The Worthington Mountains Wilderness, protected by Congress in 2004, encompasses most of that range and is home to a great cave system – carved tubular limestone chambers, side channels, wet areas with “drippy” formations and rim pools filled with water. One section is a sinkhole—a really huge one—earning it the name Leviathan Cave. Hiking to the cave is rugged, and people then down climb or use ropes to rappel the 15 or so vertical feet to go in and explore it.
The nearest paved highway is about 15 miles to the south and the nearest town, Alamo, is 38 miles southeast. And due east of this mountain range’s “chaotic topography,” lies Garden Valley and Coal Valleys—two of the Great Basin’s best and beautiful places of vast “remoteness.”

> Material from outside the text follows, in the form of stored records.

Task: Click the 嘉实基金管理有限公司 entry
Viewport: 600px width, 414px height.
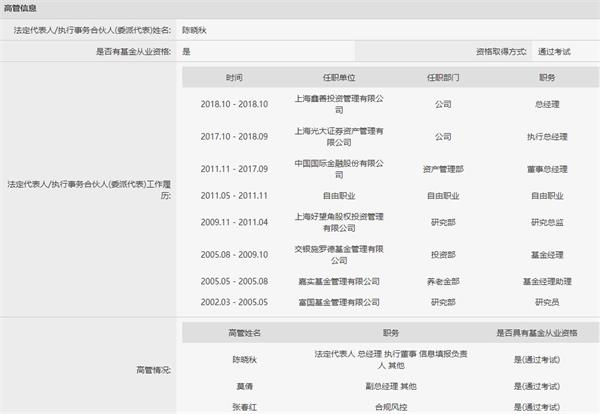Action: coord(340,282)
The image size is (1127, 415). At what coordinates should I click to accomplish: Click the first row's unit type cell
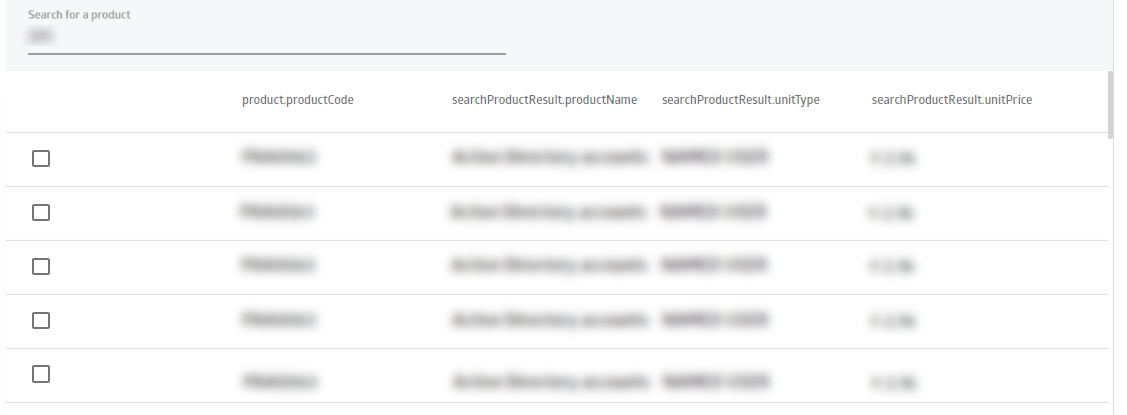[714, 157]
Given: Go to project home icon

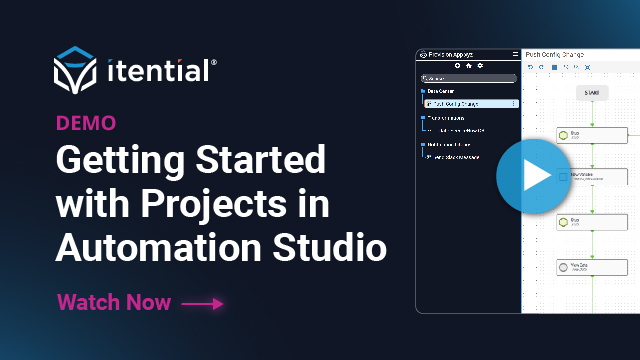Looking at the screenshot, I should tap(469, 65).
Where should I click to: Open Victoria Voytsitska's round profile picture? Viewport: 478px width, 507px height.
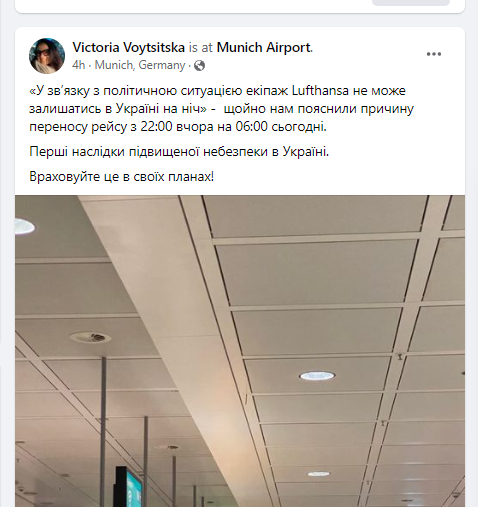(47, 56)
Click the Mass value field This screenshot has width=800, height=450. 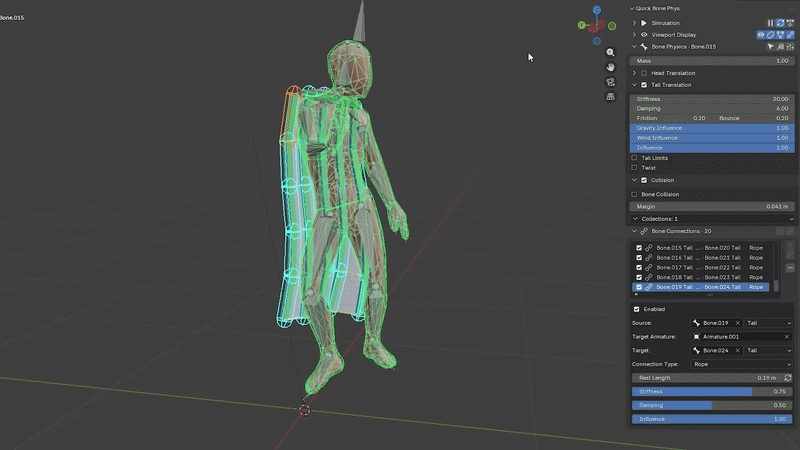click(712, 61)
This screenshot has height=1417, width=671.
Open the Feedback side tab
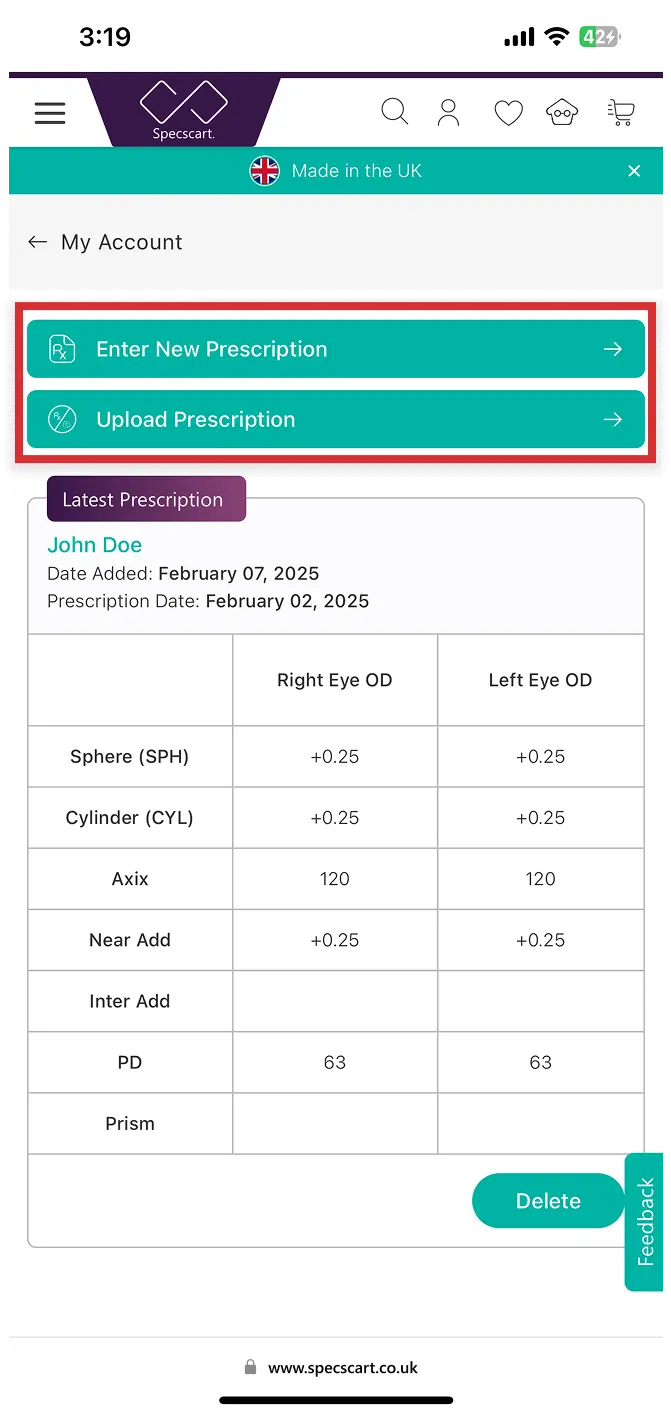[643, 1222]
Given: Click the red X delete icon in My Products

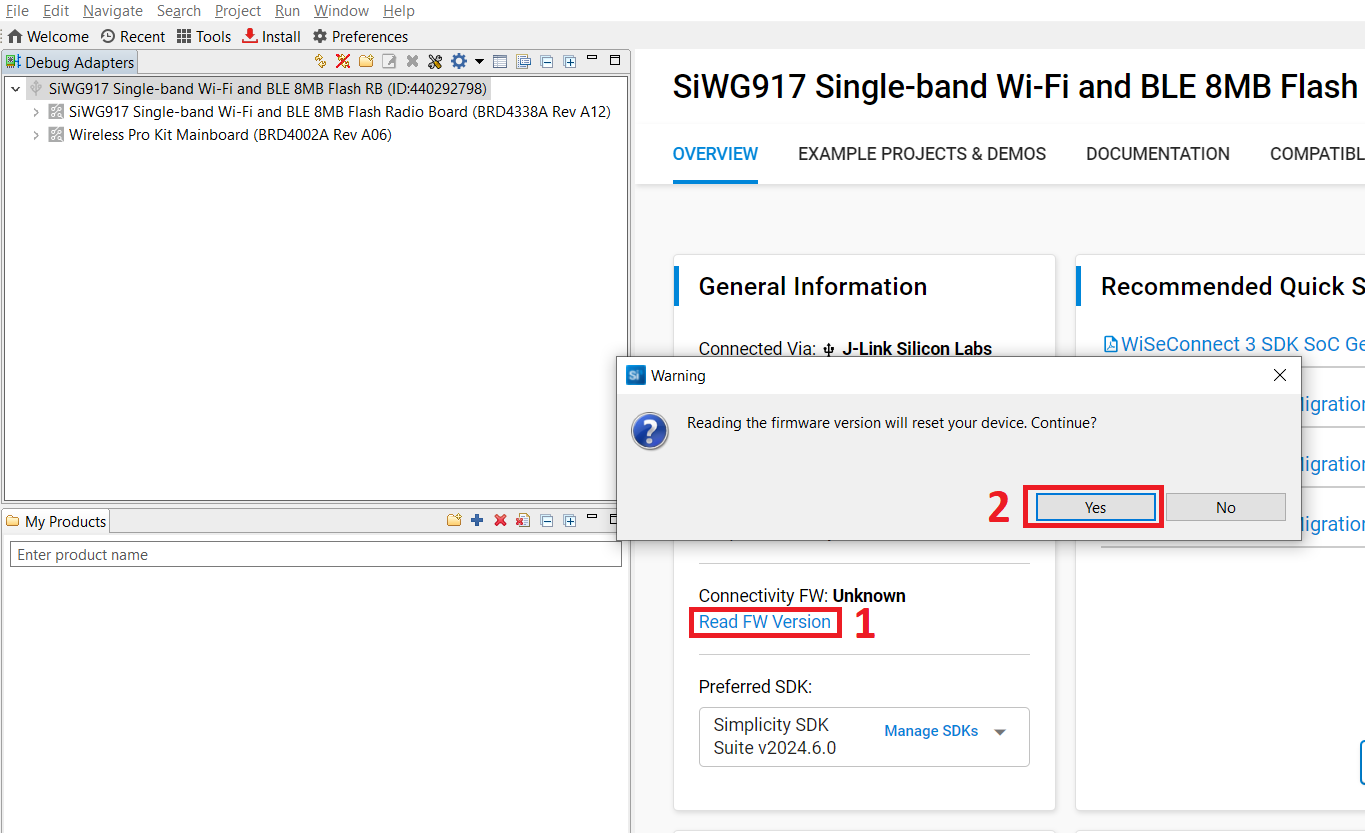Looking at the screenshot, I should point(500,521).
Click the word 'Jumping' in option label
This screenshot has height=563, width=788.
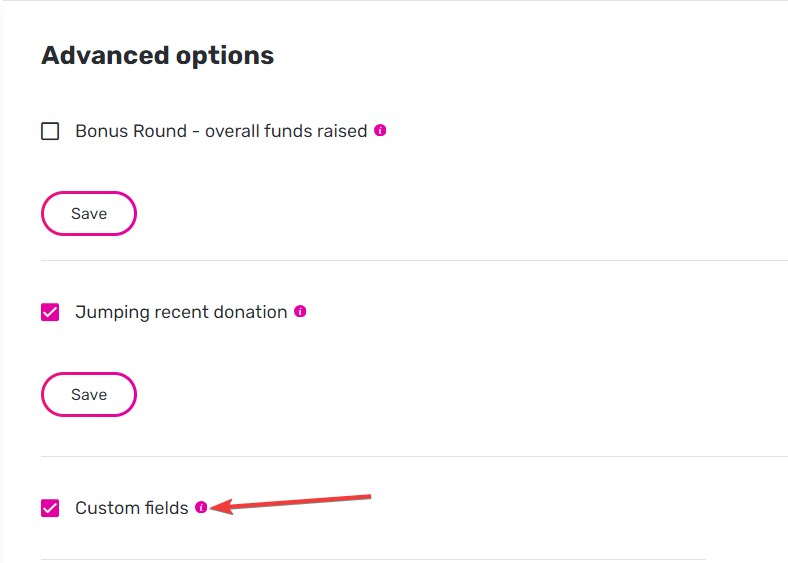pos(111,312)
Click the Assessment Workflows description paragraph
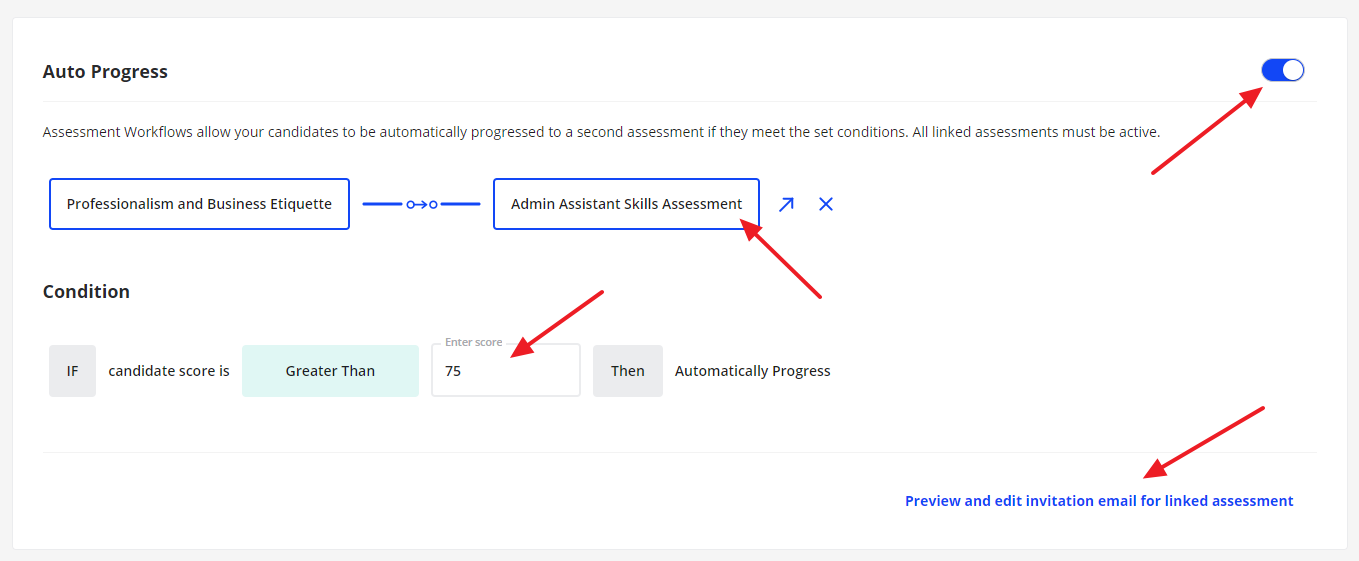1359x561 pixels. click(x=600, y=132)
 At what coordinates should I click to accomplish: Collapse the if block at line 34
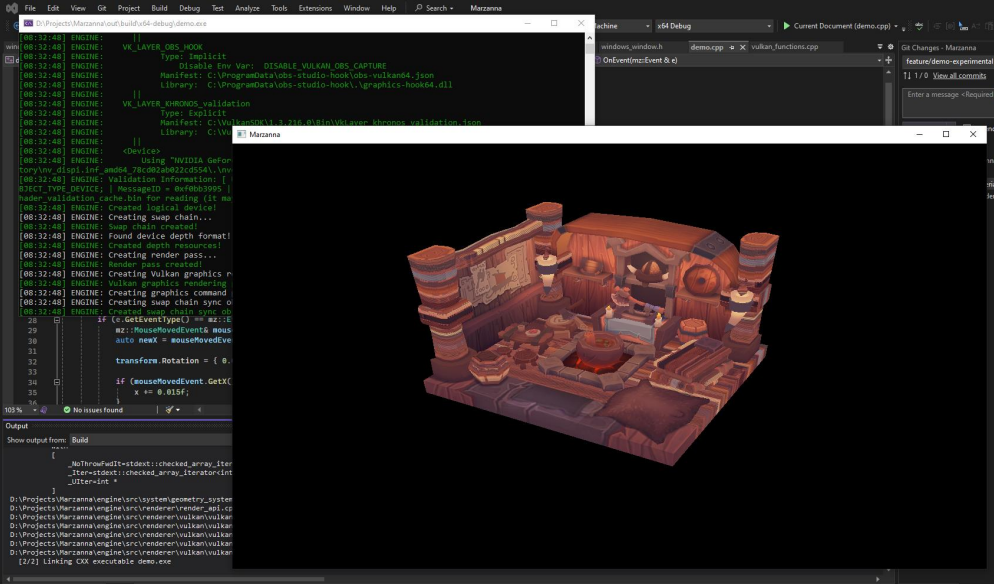pyautogui.click(x=57, y=382)
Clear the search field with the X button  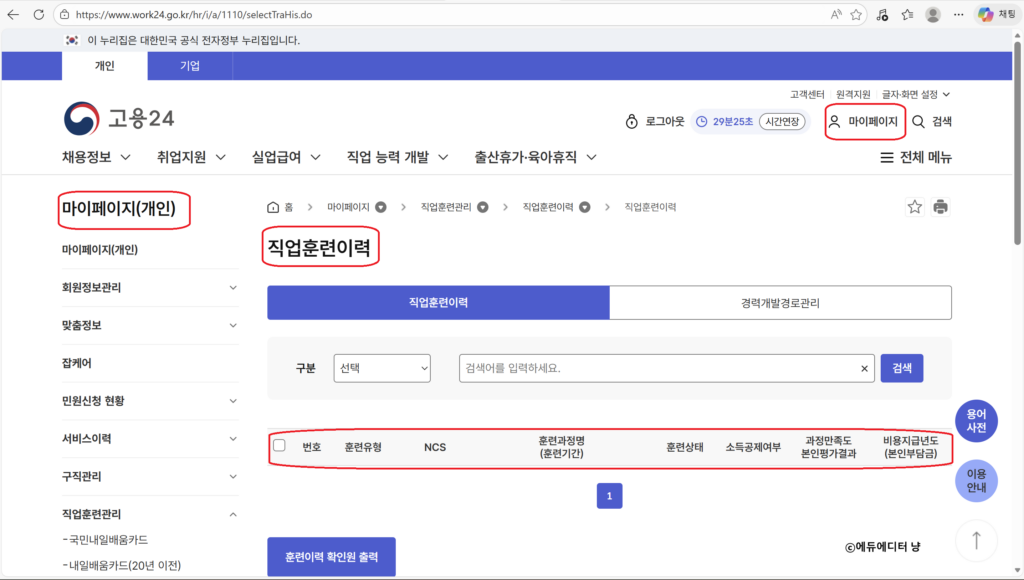(864, 368)

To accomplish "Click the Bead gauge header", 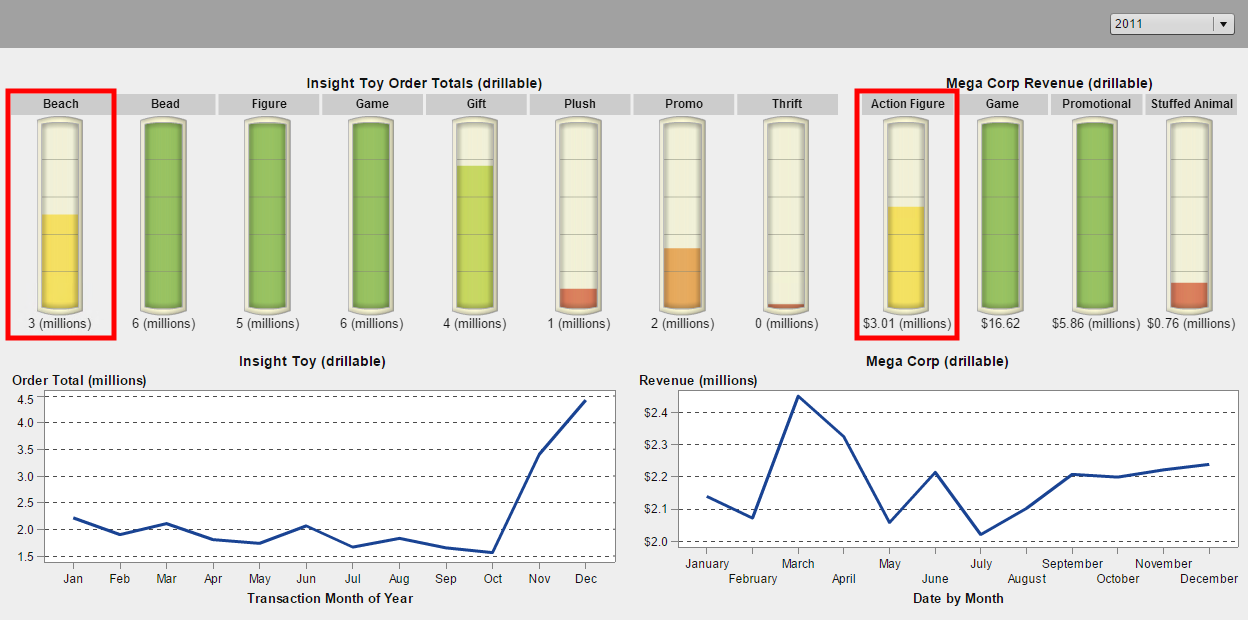I will point(165,104).
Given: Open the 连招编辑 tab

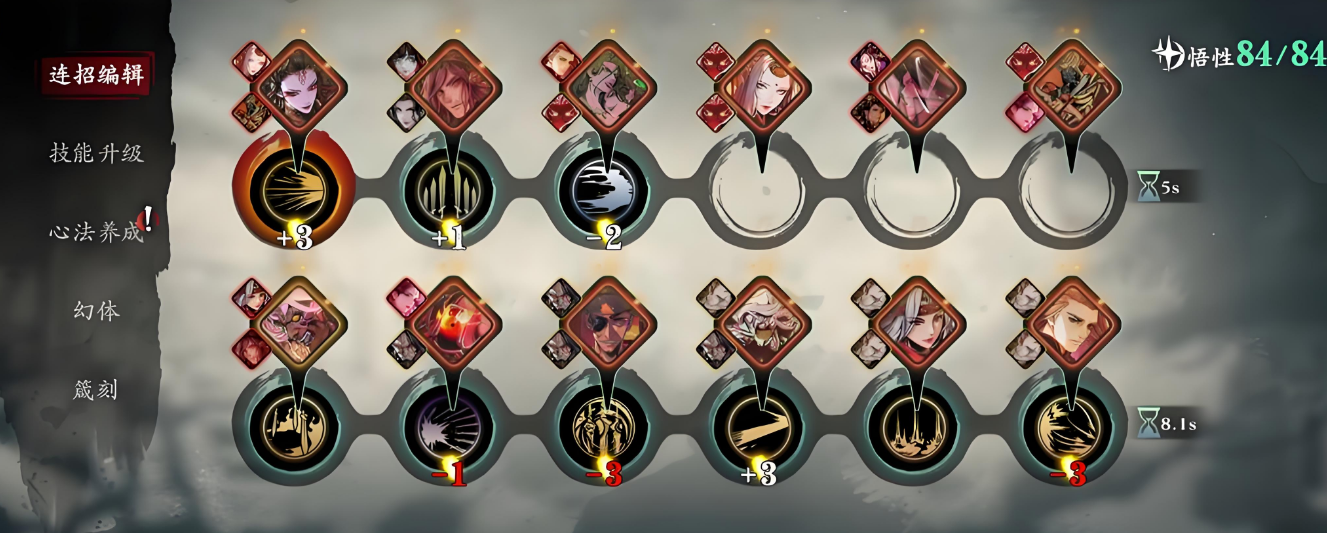Looking at the screenshot, I should [97, 76].
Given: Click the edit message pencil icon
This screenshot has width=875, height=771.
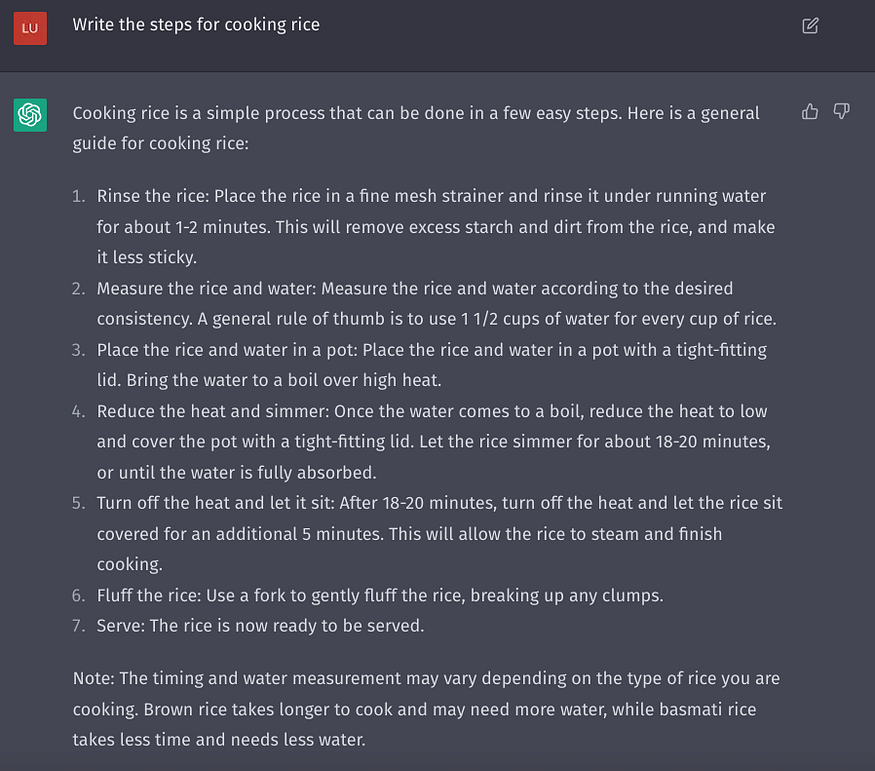Looking at the screenshot, I should pyautogui.click(x=810, y=26).

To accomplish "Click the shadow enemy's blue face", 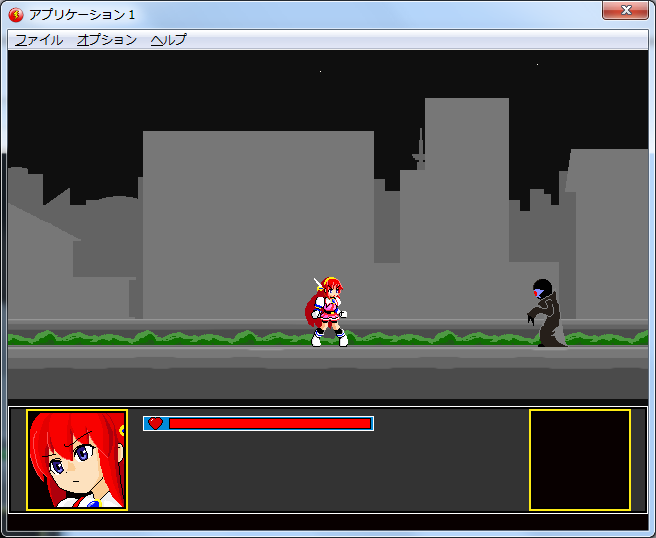I will coord(541,292).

Nevadans are working with members of Congress and the Administration to find a way to protect this basin and range. Connecting—or linking—mountains and valleys for conservation is important, and it is increasingly difficult to accomplish. Valleys fill up… with highways, cities, industry. Garden and Coal valleys are rare examples of undeveloped public lands in America’s Great Basin, full of sage-brush animals, unusual birds, and 16 species of bats—some of which count on the Leviathan Cave for habitat.
It’s an opportunity to keep high elevation ecosystems, like the Worthington Range (pdf) and Leviathan Cave, connected to their neighboring valleys. These are linked landscapes where all kinds of wildlife, including herd animals like pronghorn and deer, are able to move freely between their full winter and summer ranges, to high- and lower-elevation habitats. Protect Basin and Range is a new campaign to do just that, to protect a complex and intact ecosystem and all its “stark beauty.”